##### Record set

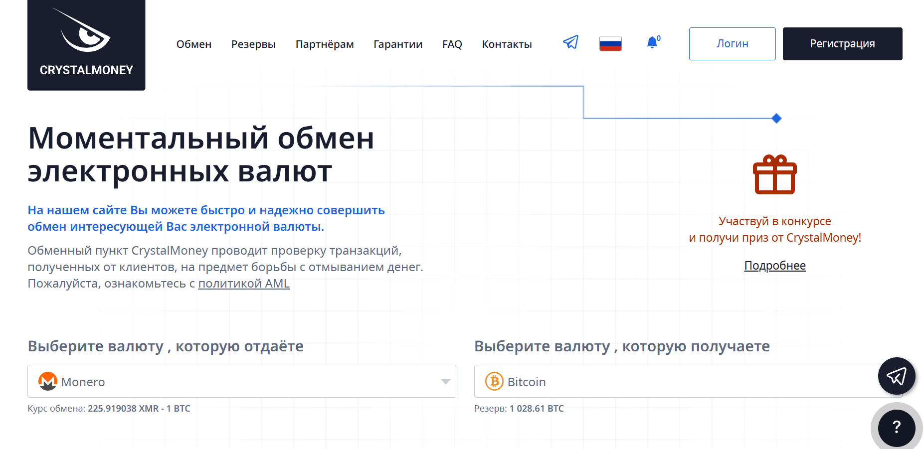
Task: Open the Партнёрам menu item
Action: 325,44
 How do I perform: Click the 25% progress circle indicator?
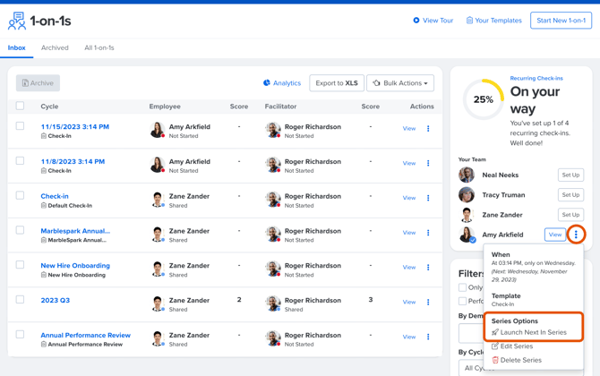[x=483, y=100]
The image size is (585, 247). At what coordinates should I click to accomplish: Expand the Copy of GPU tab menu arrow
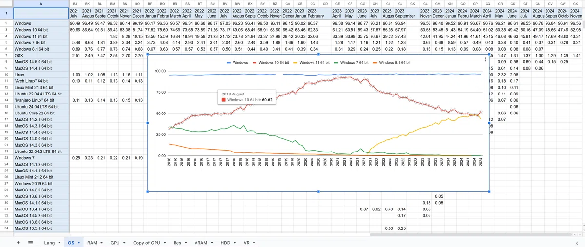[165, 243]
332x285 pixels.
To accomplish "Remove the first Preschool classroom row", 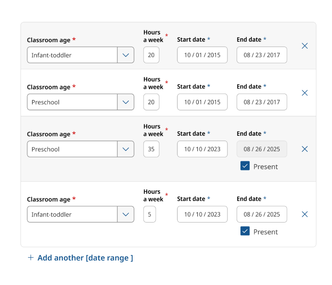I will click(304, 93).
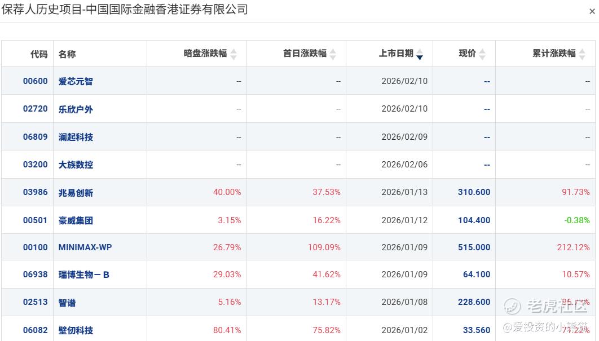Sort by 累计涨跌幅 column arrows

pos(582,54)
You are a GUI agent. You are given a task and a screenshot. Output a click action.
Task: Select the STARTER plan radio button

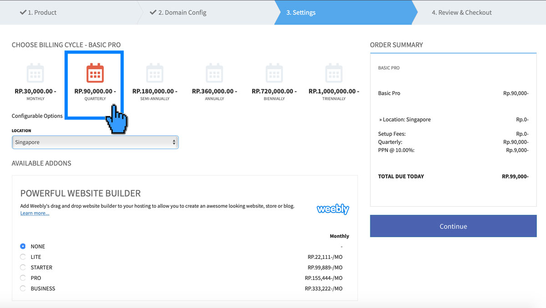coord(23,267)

##########

Exercise requirements: All lines from the one containing "You are a GUI" through the end of the entries, both ends included, should be written out exactly, with no pictures.

Answer below:
You are a GUI agent. You are given a task and a screenshot. Output a click action.
Task: Select the STARTER plan radio button

coord(23,267)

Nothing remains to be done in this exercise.